RACP DCEMRCPCH ClinicalRCPSC Pediatrics

Target exams

RACP DCEMRCPCH ClinicalRCPSC Pediatrics
Prompt
Emergency department: a three-day-old term neonate, previously well and feeding normally, who has just vomited bright green bile. The baby is alert with a soft abdomen, normal pulses, no hernia, and a plain abdominal radiograph reported as unremarkable. The examiner asks: what is the governing rule and the immediate plan, which investigation confirms the diagnosis and what does it show, and what is the operation — then branches to the unstable child, the older child with recurrent bilious vomiting, and finally the incidental asymptomatic malrotation and whether it must always be operated on.

Opening question

A three-day-old term neonate who fed and stooled normally has just vomited bright green bile. The baby is alert with a soft abdomen and the plain abdominal radiograph is reported as normal. What is the governing rule that drives this baby's management, what is the immediate plan, and why does neither the well-looking baby nor the normal film reassure you? [1] [2]
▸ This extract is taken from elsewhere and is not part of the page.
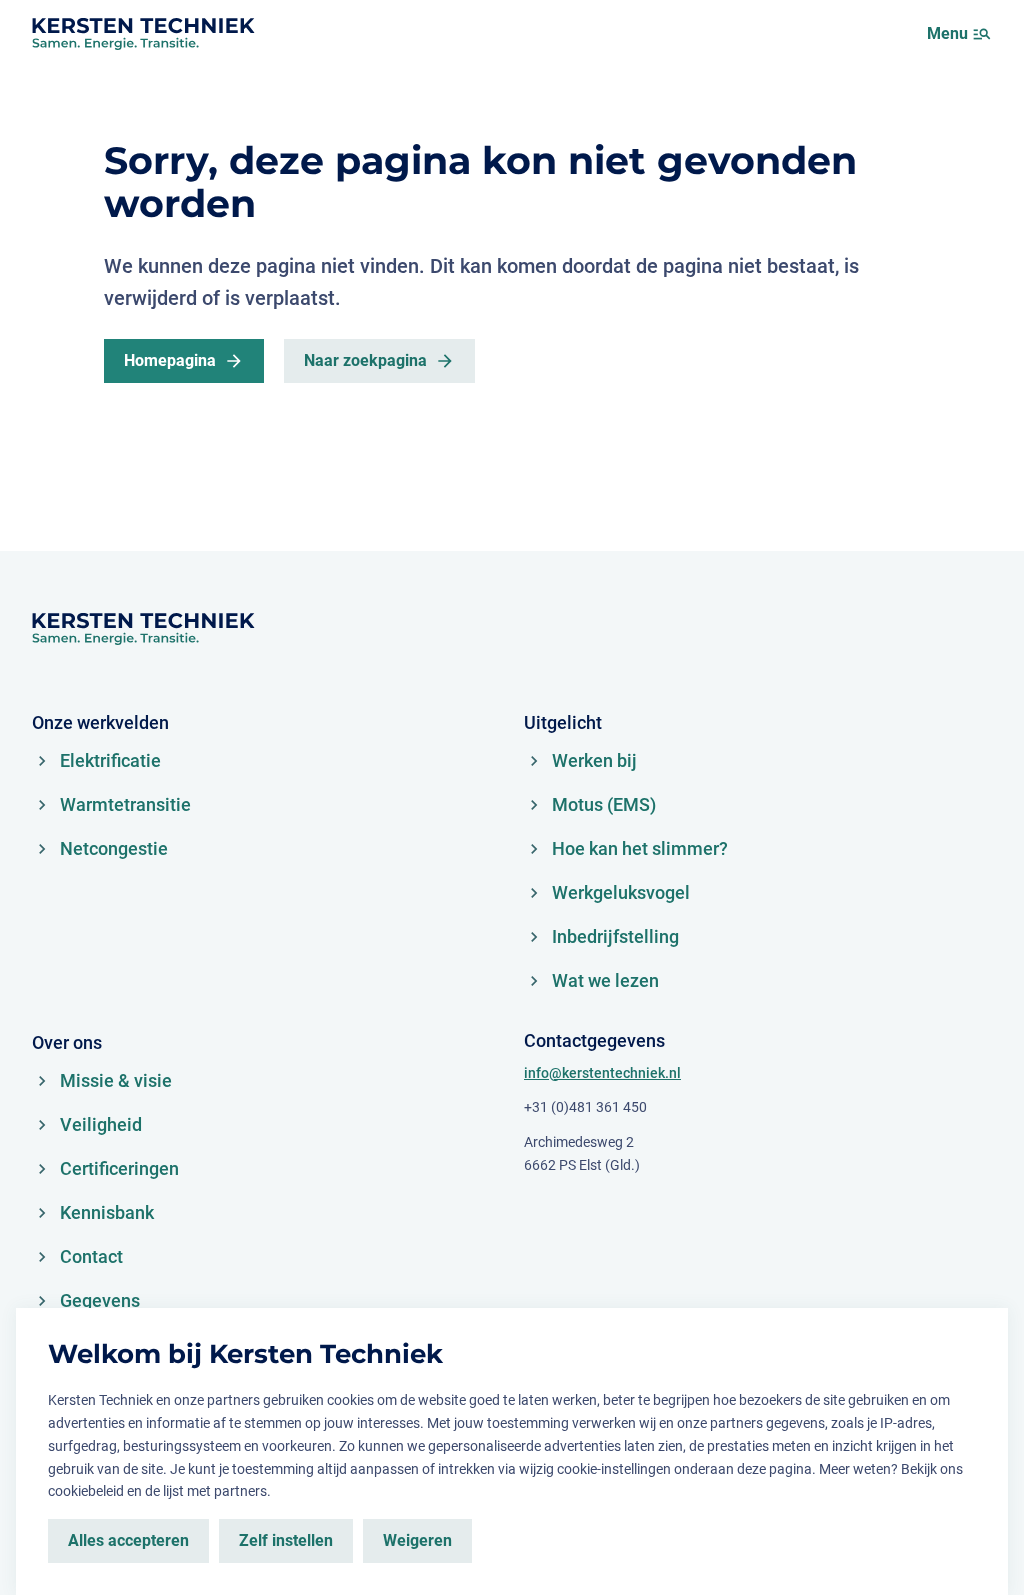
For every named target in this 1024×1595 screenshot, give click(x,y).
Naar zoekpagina (365, 360)
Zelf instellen (286, 1540)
Branch 1 — the investigation and the unstable child

Take the same child. Which investigation confirms the diagnosis, and what are the signs of malrotation and of an actual volvulus on it? What does the ultrasound add? Now the baby becomes lethargic, the abdomen grows tender, and there is blood in the stool — what changes about your plan, and why must a scan never delay this child? [2]

Branch 2 — the operation

You have decided to operate. Describe the Ladd procedure step by step: how you untwist the volvulus, what you do to the bands and the mesentery, and why you remove the appendix. In which direction is the volvulus detorsed, and why? What do you do if bowel viability is borderline? [6]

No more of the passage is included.